“Three decades have passed, and it’s still rare for network execs to see there’s a huge audience hungry for shows about women expressly for women,” says the show’s creator, Sherry Coben.
The Emmys occasionally have shown a soft spot for female buddy shows. The classic case would be CBS’ police procedural Cagney & Lacey, which aired from 1982 to 1988.
One of the show’s two leads, Tyne Daly and Sharon Gless, took home the lead actress in a drama series award for six years straight. Fast-forward to 2015, and a sitcom example would be Netflix’s Grace and Frankie.
In 2016, Lily Tomlin was nominated, and this year, both she and co-star Jane Fonda are in the running for lead actress in a comedy series. That pairing harkens to another sitcom named for its two lead divorcees: Kate & Allie.
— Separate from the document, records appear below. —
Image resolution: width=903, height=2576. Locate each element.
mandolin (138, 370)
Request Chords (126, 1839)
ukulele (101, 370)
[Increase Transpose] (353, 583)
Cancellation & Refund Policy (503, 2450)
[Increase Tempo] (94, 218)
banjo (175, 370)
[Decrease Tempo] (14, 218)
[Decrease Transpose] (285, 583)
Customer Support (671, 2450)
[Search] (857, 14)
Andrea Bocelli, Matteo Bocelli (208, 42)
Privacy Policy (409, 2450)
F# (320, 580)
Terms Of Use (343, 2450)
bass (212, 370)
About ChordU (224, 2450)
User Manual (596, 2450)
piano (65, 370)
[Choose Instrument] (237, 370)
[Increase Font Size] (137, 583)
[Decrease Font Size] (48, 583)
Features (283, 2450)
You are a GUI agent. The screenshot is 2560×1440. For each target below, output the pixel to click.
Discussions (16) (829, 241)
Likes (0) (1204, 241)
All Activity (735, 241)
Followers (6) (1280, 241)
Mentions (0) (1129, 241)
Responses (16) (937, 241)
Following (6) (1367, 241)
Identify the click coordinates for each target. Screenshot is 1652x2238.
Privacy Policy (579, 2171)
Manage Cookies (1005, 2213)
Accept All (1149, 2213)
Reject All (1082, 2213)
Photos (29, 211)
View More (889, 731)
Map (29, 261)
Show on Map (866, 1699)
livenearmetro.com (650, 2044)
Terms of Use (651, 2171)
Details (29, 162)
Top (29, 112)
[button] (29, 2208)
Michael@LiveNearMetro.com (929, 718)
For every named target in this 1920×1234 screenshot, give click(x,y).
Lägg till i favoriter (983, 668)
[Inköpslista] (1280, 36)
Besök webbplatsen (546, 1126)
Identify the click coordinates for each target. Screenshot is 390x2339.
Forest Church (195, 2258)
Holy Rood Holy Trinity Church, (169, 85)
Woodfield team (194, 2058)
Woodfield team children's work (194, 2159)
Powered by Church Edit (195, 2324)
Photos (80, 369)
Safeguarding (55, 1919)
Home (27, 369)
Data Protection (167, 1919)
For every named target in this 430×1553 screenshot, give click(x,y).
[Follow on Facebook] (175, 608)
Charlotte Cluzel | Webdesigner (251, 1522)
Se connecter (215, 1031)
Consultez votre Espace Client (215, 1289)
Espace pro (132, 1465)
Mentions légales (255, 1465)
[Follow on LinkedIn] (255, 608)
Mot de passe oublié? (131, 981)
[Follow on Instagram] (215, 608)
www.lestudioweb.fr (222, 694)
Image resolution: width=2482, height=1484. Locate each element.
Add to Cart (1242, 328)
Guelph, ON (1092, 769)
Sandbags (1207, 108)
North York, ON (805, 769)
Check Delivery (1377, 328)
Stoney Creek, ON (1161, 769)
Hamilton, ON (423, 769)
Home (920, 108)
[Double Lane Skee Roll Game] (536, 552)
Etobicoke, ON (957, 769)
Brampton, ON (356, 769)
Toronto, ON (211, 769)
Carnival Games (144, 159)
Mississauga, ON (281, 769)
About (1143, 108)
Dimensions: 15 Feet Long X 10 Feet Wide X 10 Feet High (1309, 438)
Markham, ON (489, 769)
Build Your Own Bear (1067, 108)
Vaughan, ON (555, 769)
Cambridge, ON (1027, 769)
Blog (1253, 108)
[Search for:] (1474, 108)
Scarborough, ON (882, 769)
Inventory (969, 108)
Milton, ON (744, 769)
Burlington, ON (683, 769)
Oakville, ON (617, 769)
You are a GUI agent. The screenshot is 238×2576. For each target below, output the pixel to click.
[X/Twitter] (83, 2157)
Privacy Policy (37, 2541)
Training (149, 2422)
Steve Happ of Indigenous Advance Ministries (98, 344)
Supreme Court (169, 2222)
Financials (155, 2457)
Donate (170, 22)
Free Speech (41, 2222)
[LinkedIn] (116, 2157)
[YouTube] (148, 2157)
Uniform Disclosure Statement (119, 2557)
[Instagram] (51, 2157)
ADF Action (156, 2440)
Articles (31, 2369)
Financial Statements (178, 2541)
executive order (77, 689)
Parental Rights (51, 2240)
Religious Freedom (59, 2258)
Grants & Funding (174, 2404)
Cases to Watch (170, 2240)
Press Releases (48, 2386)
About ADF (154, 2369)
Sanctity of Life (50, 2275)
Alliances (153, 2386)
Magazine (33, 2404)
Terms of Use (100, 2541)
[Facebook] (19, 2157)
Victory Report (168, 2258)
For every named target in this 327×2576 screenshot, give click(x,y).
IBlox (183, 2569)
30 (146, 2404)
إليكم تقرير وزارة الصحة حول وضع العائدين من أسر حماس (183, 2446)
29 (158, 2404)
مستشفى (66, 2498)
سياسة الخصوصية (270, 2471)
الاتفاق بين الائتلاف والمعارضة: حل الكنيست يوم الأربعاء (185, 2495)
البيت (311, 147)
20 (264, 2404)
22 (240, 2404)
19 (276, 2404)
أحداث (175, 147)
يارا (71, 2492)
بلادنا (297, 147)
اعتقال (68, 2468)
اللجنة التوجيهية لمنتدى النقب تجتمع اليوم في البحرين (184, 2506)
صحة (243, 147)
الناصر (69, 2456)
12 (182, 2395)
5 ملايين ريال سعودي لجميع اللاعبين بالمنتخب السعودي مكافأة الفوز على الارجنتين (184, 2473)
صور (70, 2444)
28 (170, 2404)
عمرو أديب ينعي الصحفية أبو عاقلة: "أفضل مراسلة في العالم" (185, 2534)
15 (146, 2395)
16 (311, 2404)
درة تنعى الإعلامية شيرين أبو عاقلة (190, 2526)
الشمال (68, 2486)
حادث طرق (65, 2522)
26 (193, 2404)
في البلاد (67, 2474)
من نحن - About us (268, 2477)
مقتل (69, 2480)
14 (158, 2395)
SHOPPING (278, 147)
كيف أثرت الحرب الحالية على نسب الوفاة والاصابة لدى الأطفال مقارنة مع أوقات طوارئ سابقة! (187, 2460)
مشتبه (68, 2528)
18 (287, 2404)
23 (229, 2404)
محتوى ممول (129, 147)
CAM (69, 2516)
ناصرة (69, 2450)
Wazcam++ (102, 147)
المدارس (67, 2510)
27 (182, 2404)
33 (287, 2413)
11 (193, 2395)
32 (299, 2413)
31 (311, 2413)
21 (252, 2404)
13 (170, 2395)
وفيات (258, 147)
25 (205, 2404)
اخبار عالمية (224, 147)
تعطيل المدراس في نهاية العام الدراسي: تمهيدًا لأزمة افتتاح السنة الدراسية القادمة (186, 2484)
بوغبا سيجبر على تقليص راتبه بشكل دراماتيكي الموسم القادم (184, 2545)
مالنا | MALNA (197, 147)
The CBS show starring Susan Saint James and Jane Curtin aired from 1984 to 1989. The Hollywood Reporter‘s first take was less than positive. “We must admit there was a time or two when we even laughed out loud,” said the reviewer, “but not enough to make it worth our time.” But the show was a ratings blockbuster out of the gate. Curtin went on to win two Emmys for lead actress in a comedy series, while Saint James was nominated three times in the same category.
“Three decades have passed, and it’s still rare for network execs to see there’s a huge audience hungry for shows about women expressly for women,” says Kate & Allie creator Sherry Coben. “You can count on two hands the number of female-driven shows since. I’d hoped to set more of a trend.”